Data for analysis:
***
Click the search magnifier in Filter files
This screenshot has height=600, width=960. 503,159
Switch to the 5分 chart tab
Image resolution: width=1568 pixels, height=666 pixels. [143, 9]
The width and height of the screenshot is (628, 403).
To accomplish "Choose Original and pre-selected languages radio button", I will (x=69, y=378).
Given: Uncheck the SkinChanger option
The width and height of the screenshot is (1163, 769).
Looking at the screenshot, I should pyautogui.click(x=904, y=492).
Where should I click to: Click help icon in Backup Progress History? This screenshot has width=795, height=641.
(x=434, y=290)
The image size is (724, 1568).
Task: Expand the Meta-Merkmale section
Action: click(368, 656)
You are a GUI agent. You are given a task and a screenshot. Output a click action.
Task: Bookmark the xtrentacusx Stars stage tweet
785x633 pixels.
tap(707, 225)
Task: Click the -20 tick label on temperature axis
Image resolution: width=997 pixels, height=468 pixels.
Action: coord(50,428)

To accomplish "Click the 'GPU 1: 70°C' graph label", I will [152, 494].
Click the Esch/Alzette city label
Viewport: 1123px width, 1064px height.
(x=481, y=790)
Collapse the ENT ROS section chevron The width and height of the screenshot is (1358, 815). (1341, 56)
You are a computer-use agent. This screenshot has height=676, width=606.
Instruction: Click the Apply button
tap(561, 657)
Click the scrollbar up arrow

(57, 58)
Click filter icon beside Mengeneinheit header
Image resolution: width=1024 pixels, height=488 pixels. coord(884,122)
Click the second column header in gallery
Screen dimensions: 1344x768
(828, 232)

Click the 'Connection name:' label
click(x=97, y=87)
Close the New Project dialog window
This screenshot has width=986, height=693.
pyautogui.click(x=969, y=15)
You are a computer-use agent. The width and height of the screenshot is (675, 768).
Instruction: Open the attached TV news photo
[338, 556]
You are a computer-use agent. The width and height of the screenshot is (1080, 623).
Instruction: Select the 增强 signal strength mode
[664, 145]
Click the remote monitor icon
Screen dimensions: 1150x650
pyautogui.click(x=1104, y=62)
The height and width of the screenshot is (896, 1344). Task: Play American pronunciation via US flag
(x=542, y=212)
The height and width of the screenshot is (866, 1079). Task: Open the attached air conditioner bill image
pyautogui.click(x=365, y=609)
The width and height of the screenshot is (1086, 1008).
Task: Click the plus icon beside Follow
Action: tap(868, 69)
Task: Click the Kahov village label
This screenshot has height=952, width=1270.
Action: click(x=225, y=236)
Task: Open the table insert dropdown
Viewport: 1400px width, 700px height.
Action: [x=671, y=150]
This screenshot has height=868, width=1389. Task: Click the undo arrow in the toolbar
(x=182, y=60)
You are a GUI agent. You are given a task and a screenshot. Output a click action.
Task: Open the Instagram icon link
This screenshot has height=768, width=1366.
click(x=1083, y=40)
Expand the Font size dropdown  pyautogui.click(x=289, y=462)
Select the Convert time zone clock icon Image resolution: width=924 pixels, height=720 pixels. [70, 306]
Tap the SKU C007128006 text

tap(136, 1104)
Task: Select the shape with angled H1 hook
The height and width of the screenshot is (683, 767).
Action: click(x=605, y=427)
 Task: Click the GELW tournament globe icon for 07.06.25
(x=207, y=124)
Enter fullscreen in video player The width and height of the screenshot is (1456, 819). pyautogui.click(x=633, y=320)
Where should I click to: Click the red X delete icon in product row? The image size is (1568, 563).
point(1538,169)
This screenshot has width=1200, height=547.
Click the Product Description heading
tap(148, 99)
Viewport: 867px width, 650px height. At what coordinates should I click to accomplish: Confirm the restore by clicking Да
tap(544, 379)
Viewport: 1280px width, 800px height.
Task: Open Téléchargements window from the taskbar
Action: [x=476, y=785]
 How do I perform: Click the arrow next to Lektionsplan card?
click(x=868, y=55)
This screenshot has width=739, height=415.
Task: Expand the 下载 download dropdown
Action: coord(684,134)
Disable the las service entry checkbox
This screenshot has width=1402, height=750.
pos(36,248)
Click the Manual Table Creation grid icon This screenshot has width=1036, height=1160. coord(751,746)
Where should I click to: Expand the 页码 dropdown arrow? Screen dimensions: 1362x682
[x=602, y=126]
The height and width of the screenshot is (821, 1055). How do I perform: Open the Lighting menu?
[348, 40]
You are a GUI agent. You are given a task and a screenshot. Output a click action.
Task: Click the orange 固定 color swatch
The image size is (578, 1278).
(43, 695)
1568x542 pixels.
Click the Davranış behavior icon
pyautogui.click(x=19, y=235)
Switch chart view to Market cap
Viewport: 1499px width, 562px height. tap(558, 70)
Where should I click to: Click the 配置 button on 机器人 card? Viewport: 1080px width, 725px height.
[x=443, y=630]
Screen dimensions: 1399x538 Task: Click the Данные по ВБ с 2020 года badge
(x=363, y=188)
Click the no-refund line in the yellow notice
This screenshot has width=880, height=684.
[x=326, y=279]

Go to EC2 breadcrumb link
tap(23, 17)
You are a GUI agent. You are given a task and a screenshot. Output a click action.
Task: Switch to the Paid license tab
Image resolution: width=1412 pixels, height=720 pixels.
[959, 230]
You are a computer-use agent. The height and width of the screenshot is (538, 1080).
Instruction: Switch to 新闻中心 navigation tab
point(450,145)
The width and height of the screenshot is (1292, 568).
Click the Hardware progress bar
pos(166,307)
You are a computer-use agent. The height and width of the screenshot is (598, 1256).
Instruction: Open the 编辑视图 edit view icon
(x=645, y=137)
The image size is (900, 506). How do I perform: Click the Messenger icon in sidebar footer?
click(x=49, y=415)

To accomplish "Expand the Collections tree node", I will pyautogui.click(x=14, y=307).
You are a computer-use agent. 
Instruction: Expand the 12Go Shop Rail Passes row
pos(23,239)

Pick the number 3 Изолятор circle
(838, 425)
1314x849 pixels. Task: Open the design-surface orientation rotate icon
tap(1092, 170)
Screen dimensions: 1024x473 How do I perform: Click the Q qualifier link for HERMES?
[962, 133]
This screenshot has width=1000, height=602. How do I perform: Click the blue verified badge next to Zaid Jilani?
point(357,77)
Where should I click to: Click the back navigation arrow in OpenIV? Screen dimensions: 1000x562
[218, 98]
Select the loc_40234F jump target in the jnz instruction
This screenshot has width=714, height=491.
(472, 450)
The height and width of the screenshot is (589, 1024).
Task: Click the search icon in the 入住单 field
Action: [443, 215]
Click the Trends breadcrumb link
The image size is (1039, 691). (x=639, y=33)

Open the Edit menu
***
Task description: What lines in the listing contain "will"? Copy them all.

Exercise result:
To accomplish "Choose Original and pre-selected languages radio button", I will (x=69, y=378).
To accomplish "Click the 'GPU 1: 70°C' graph label", I will [152, 494].
To accomplish "Expand the Collections tree node", I will pyautogui.click(x=14, y=307).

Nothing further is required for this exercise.